Hi,
On 9/26/07, kbennett <[EMAIL PROTECTED]> wrote:
> 1) While you are modifying the Parser class, could we change getContents()
> to not swallow exceptions?
> [...]
> and modify the method declaration to throw a TikaException?
Sure, that makes sense.
> 2) In ParserFactory, we have:
>
> } catch (Exception e) {
> logger.error("Unable to instantiate parser: " + className, e);
> throw new TikaException(e.getMessage());
> }
>
> When we adapt an exception to a TikaException, would it make sense to wrap
> the entire exception, and not just its getMessage()?
+1
> 3) In Parser.getContents(), we could use Commons Lang StringUtils to make
> the code more nullsafe and a bit more concise by replacing:
>
> int length = Math.min(contentStr.length(), 500);
> String summary = contentStr.substring(0, length);
>
> --- with: ---
>
> String summary = StringUtils.left(contentStr, 500);
-1 I'm not sure if that's worth the extra dependency to commons-lang.

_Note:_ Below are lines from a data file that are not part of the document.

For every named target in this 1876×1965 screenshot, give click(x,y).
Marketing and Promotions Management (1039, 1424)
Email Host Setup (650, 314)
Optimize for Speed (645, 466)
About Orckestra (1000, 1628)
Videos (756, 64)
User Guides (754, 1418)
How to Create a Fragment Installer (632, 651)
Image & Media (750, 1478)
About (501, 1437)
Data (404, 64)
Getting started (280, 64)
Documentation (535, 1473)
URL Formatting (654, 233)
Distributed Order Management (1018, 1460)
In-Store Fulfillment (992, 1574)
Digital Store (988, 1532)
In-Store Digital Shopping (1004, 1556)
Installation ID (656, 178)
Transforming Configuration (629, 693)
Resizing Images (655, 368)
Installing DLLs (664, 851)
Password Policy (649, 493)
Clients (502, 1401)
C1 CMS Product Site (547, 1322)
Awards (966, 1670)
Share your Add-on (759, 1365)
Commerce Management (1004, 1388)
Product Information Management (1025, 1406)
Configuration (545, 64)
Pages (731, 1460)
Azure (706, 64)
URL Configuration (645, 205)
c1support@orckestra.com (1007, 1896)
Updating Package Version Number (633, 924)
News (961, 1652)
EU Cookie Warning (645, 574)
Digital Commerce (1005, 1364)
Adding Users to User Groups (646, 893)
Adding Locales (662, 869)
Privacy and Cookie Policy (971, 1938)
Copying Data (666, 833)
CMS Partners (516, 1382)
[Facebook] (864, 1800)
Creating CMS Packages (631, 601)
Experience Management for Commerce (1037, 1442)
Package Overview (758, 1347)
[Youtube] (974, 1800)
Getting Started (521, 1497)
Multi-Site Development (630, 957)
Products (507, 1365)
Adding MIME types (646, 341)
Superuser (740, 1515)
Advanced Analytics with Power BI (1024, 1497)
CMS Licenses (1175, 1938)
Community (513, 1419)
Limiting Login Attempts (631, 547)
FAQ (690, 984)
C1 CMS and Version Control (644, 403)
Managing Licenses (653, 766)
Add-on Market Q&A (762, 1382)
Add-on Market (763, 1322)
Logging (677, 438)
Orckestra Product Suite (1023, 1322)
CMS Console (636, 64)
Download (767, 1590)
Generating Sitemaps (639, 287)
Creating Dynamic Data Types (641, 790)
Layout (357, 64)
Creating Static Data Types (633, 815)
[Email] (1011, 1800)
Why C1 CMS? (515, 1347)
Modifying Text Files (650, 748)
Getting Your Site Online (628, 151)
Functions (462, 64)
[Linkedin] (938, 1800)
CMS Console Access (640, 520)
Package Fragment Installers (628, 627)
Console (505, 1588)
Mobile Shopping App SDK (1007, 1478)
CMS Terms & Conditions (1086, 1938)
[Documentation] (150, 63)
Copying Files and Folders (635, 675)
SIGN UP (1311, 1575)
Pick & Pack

> It's too bad we can't have a custom object...then we could have a
> getSummary() method that would do this so we don't run the risk of the
> summary getting out of sync with respect to the fulltext content.
I don't think we have any cases where the fulltext or summary would
change after parsing.
> Same for getValue() always being getValues().get(0).
Good idea, though I'd really like to replace the whole Content object
stuff with a different metadata mechanism.
BR,
Jukka Zitting